Having read Groundswell recently, I cannot agree more with a concept explained in the book about how companies should enter the social media world and how they should approach the implementation of some tools. The concept is an acronym called POST (People, Objectives, Strategy and Technology) and even though the authors apply it to the social tools, I think it also applies perfectly to the more broad collaboration solutions. Let’s see why:

  • People: it is the fundamental pillar where the success of a collaboration solution rests upon. Improving the communication between our users by changing the way they can interact to each other means changing how people talk and relate to other people. And this is difficult. I remember an event organized by Steelcase where they invited the directors of building infrastructure and facilities for the biggest companies in my country. I was invited to do a talk there about trends in the collaboration industry and when I asked which one (People, Technology or Process) was the hardest to change, the answer was overwhelming clear: People. Start with how your users will benefit from the solution you plan to implement. Find out their communication habits. Profile them into different user types so you can tackle specific needs. And most important, think about the user experience they will feel when using the new technology. The degree of satisfaction from that user experience will be the degree of success of your project
  • Objectives: Why do you want to change how your users behave? What are the benefits you want to obtain from deploying that collaboration solution? And by benefits I’m not just referring to being up to date with technology or replacing your old pbx for the sake of it. You do need to find your own drivers. You need to picture how improving the way people talk to others will help your business. And you need to make it clear to all users. From the previous point, there is going to be an effort from them in learning the new solution, so they better be presented with the benefits they will achieve or else they’ll be reluctant to change. Think of objectives also as those things your company does for running the business that could be enhanced if done differently. This is about changing processes too. An last but not least: think how you will measure the degree of achievement of your objectives
  • Strategy: In a nutshell, how are you going to deploy the solution? Are you going to have a pilot first and then a slow deployment group by group? Or are you going full-speed and allowing everyone from day one to enjoy the new system? This is where you define the priorities based on what users are more suitable to start working the new way and help achieving the objectives planned. A big part of the strategy of deploying a new collaboration solution is how the old world will coexist with the new one (since there will be a period where the two are alive at the same time) and how the new system will start shaping out from the old one.

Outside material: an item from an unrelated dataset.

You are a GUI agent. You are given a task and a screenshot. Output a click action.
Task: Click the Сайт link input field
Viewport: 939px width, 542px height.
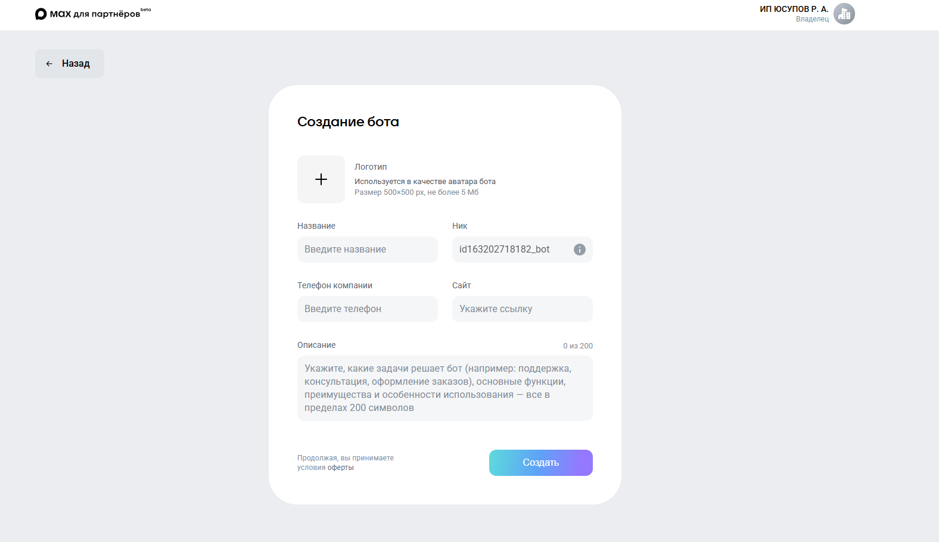tap(522, 309)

  • Technology: finally. And yes, it is the last step. This is where you decide which solution, product or vendor is more suitable for meeting your objectives, enabling your people to better communicate and be deployed optimally.
What I found sometimes is that we start the house from the roof instead of the basement. We tend to immediately chose a product or solution hoping that it will shape the other components and ultimately change our people’s behaviors. And that’s one of the most common reasons why deployments fail or stall after some time. Order matters. Start from the top and go down.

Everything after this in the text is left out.